Russian media reported the death of several reservists in Ukraine and their relatives told the press that they had received little instruction.

Asked by a journalist why several reservists had died in Ukraine just three weeks after being enlisted, Putin confirmed that training could last between 10 and 25 days.

Russia does not have the capacity to train thousands of men, said Luzin, the military analyst. “The army was not prepared for mobilization. He never prepared for it,” he said.

Putin has promised to complete the mobilization by November, when the usual fall call-up is scheduled. Military experts and rights groups say enlistment offices and training camps cannot process the two operations at the same time, warning that the call could resume months behind schedule.

By mid-October, 222,000 reservists had been mustered, Putin said. It was unclear whether it would be possible to recruit another 80,000 in the remaining two weeks.

Although there are no longer masses of Russian men fleeing the country and street protests have practically stopped, there are still some who resist.

Independent and opposition media have published instructions to legally prevent the call to arms.

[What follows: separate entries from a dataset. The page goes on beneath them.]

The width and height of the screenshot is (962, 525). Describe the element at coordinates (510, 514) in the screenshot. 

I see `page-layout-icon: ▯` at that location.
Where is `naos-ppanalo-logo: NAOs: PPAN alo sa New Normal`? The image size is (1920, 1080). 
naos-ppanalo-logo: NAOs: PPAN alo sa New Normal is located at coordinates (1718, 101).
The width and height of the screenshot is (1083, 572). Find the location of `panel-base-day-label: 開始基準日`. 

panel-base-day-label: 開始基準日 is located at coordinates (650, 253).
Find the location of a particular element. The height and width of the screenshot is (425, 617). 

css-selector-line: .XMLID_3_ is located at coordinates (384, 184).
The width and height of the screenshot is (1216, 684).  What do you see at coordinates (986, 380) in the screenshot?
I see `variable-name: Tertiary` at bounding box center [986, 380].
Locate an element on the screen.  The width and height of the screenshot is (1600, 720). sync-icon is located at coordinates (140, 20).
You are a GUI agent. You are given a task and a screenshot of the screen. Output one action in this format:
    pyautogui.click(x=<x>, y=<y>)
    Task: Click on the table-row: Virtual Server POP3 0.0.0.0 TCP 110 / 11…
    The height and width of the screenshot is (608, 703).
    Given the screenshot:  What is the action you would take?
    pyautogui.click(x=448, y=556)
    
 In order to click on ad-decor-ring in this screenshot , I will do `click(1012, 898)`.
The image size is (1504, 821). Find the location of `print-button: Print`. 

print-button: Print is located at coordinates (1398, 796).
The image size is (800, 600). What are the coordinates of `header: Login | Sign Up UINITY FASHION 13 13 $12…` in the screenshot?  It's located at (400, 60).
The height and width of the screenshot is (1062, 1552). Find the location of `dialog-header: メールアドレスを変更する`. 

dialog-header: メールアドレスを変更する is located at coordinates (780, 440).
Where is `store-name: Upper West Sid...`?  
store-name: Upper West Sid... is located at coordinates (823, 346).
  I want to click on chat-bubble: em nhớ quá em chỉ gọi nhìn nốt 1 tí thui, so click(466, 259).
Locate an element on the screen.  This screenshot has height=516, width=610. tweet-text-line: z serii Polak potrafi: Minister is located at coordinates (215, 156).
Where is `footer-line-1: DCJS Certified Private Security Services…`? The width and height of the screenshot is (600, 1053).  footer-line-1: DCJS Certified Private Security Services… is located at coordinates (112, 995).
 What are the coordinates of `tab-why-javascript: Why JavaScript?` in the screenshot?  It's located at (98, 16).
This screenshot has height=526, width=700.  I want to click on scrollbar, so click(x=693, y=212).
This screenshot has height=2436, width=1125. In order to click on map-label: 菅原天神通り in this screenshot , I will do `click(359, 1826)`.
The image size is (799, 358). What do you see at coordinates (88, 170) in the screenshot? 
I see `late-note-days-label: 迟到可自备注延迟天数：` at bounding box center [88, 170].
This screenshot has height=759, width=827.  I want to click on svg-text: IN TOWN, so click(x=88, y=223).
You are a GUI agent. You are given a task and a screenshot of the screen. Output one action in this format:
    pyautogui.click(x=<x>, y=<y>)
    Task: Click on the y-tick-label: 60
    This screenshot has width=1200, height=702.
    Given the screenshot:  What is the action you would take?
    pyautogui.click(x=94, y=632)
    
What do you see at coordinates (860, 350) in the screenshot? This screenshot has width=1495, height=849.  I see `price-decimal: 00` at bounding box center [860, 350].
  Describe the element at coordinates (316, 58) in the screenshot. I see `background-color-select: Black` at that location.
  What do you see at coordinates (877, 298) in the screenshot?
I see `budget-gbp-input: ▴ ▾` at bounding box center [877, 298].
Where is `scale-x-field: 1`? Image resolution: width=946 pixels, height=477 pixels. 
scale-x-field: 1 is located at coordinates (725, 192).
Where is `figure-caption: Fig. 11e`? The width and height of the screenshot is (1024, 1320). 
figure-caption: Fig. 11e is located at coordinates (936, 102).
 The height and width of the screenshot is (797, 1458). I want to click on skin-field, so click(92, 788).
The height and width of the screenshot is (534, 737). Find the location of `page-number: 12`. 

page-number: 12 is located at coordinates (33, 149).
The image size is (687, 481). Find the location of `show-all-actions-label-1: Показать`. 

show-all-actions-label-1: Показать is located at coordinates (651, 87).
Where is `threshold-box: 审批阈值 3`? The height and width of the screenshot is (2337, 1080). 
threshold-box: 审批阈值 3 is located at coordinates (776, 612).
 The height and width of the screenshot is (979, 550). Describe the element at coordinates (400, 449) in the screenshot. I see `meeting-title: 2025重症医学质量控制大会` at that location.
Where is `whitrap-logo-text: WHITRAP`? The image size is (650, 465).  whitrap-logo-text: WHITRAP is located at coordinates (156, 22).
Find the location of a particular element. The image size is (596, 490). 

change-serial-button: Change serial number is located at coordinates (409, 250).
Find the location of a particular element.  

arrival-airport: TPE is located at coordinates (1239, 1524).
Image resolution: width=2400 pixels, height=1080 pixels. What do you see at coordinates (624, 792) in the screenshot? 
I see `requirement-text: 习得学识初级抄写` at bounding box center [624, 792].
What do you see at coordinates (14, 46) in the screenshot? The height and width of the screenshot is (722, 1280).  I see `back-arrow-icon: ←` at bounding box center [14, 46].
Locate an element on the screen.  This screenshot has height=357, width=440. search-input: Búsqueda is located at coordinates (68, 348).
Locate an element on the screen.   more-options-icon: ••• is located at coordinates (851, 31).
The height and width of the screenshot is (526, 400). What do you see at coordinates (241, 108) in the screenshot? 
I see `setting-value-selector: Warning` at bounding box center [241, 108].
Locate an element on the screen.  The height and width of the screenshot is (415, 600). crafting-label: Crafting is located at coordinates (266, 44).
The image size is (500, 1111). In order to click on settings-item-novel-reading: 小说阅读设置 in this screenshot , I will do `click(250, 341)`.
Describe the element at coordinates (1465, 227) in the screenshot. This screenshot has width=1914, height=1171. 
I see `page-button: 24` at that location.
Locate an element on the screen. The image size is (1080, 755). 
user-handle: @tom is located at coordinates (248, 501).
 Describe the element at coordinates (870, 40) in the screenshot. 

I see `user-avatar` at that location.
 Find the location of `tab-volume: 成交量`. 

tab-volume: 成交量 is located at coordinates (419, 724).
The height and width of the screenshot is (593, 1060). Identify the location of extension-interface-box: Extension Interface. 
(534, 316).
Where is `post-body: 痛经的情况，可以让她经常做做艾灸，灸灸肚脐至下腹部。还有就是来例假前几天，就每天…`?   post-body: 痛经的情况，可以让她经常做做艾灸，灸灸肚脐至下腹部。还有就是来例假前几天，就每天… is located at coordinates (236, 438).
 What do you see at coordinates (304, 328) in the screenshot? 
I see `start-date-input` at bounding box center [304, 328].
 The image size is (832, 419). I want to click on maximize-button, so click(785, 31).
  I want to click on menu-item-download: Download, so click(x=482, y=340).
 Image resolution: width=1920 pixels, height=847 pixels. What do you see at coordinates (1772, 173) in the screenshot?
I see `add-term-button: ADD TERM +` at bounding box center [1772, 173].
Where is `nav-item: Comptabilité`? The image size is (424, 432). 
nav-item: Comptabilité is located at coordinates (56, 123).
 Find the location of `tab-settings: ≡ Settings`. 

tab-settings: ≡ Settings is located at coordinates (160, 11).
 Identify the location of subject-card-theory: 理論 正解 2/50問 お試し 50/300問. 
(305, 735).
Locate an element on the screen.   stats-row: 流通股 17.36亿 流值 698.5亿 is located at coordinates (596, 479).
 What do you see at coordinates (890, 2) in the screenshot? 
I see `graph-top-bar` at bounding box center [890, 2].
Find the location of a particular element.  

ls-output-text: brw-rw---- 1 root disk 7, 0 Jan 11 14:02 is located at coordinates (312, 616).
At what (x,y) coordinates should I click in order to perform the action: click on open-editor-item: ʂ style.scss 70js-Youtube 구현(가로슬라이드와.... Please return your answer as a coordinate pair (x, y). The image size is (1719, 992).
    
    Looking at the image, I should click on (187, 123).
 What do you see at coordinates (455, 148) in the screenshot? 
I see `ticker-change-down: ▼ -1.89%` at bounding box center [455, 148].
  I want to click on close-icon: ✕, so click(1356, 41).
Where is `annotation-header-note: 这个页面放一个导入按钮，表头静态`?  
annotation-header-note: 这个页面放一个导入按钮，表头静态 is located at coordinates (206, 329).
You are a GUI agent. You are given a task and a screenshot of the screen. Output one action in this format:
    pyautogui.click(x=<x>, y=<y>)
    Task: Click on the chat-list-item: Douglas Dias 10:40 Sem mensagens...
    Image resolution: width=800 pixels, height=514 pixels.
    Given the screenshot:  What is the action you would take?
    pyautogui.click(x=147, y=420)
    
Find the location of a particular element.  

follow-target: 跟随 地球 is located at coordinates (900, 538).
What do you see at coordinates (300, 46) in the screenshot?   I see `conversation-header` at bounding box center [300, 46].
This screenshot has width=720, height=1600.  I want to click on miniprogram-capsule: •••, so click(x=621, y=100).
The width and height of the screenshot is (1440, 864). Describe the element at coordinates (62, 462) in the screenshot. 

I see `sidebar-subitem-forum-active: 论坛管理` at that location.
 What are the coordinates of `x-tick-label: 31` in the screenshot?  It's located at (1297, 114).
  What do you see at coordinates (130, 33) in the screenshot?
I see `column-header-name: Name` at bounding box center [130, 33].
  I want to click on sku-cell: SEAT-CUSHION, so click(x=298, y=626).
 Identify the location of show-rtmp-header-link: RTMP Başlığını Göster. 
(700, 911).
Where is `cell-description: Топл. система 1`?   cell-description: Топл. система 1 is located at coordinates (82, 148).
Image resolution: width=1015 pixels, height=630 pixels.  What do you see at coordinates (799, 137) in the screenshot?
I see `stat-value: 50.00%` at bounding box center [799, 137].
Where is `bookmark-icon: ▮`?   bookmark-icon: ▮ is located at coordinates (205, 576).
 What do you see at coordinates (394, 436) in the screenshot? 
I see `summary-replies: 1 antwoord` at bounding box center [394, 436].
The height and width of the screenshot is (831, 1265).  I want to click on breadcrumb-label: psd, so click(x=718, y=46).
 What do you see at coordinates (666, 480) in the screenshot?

Rights groups advise men not to sign citations, a requirement for them to be considered officially surrendered, and not to go near recruiting offices.

Some men apply for alternative civil service, a right lawyers say is guaranteed by the Constitution.

Kirill Berezin, 27, responded to a summons passed under the door of his St. Petersburg apartment by going to an enlistment office to apply for alternative civilian service, but was taken to a military division anyway, his friend Marina said. Tsyganova.

Berezin, who has been in a training center in southern Russia ever since, presented a document to his commanders stating that “he cannot serve with weapons, he cannot kill people and help people who do so” because it is “opposite to my conscience.”

Tsyganova told the HPD that she had represented him in a St. Petersburg court, which rejected the lawsuit last week, saying only regular recruits under the age of 27 were eligible for alternative civilian service. Her defense team plans to appeal, she said, and she at least hoped he would not be sent to Ukraine while the legal battle continued.


This dispatch was compiled by The Associated Press from outside Russia.